Alla fine dell'89 c'è il debutto "ufficiale" degli agilisti italiani al Master Europeo di Agility a Parigi, testimonianza da una parte dello sviluppo che questa disciplina sta ottenendo anche nel nostro paese, e "amara" testimonianza, dall'altra, della nostra condizione di debuttanti (…absolute beginners… direbbero gli inglesi) sottolineata da un molto "onorevole" ultimo posto.

Ma la strada è ormai aperta, e con l'arrivo del nuovo anno, il mitico 1990, anche in Italia l'Agility riceve il giusto riconoscimento: viene infatti riconosciuta dall'E.N.C.I. ed entra di diritto nella Federazione Cinofila Internazionale (FCI).

E' del gennaio 1990 il primo regolamento italiano, con le sue innumerevoli lacune (non vi è spazio per i meticci; due sole classi per i partecipanti; etc…), ma è comunque una pietra miliare per lo sviluppo futuro dell'Agility.

Debuttano così nel maggio del 90 la prima gara ufficiale italiana e nel novembre dello stesso anno laprima prova Europea a squadre.

E, ciò che più conta, ormai è aperta la strada, e l'Agility, dal 91 ad oggi, conquista spazio, meriti, proseliti e seguaci, portando nel mondo della cinofilia una ventata di novità, allegria, spensieratezza e gioco e affermandosi anche dal punto di vista tecnico dando vita a binomi di tutto rispetto, come testimonia lo storico secondo posto ai mondiali di Losanna del 1996 nella categoria standard a squadre, superati solo dalla Francia, ma dove "regoliamo" squadre di spessore come Belgio, Olanda, USA, Svizzera…

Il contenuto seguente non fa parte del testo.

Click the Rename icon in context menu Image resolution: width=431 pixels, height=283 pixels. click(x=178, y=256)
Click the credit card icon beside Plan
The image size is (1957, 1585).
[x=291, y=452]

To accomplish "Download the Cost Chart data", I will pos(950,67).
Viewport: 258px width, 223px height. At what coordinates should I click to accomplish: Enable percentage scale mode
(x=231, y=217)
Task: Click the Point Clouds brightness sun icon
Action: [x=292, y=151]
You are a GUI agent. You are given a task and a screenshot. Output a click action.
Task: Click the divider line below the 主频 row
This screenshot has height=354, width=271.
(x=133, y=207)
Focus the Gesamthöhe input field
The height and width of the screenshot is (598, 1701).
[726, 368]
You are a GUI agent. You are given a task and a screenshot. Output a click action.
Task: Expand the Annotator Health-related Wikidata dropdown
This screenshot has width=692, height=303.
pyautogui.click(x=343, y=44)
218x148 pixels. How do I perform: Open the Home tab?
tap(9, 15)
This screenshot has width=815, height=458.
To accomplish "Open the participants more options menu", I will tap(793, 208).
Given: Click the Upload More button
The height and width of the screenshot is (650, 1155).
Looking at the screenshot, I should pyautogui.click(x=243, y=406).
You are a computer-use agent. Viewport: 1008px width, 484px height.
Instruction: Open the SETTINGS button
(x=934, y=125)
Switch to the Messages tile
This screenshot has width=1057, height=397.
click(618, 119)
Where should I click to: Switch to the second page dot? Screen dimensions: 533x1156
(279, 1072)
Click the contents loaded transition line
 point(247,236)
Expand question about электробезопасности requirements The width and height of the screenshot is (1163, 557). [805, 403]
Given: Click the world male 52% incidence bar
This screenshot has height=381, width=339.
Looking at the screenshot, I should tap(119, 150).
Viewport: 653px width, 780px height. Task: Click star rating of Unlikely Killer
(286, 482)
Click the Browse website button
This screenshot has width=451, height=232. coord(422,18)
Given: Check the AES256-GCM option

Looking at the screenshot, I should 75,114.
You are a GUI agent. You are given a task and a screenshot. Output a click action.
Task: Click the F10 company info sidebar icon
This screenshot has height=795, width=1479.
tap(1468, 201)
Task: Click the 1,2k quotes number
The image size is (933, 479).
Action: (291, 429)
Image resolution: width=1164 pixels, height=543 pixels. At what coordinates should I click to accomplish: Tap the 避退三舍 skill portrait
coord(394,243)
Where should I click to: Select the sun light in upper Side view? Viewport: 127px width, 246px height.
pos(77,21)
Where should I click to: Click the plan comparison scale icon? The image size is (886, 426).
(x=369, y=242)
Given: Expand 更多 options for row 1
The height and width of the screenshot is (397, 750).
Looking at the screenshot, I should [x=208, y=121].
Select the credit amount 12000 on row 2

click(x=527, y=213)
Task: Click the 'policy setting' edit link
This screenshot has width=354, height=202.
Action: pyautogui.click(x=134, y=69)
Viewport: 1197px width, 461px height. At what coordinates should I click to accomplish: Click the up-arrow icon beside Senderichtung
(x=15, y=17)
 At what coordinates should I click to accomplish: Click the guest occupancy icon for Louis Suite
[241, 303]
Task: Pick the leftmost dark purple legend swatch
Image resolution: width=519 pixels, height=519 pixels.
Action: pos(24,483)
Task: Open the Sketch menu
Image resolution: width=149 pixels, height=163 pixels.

A tutt'oggi l'Agility è la disciplina che più di ogni altra coinvolge conduttori e semplici spettatori, per la sua immediatezza, per la sua freschezza, per il divertimento ed il coinvolgimento che unisce cani e padroni e per gli innegabili contenuti tecnici che essa porta con sé, favorendo un corretto rapporto tra il binomio, una forte complicità ed un'altissimo grado di controllo del cane, il tutto basato su un rapporto di giocoso divertimento.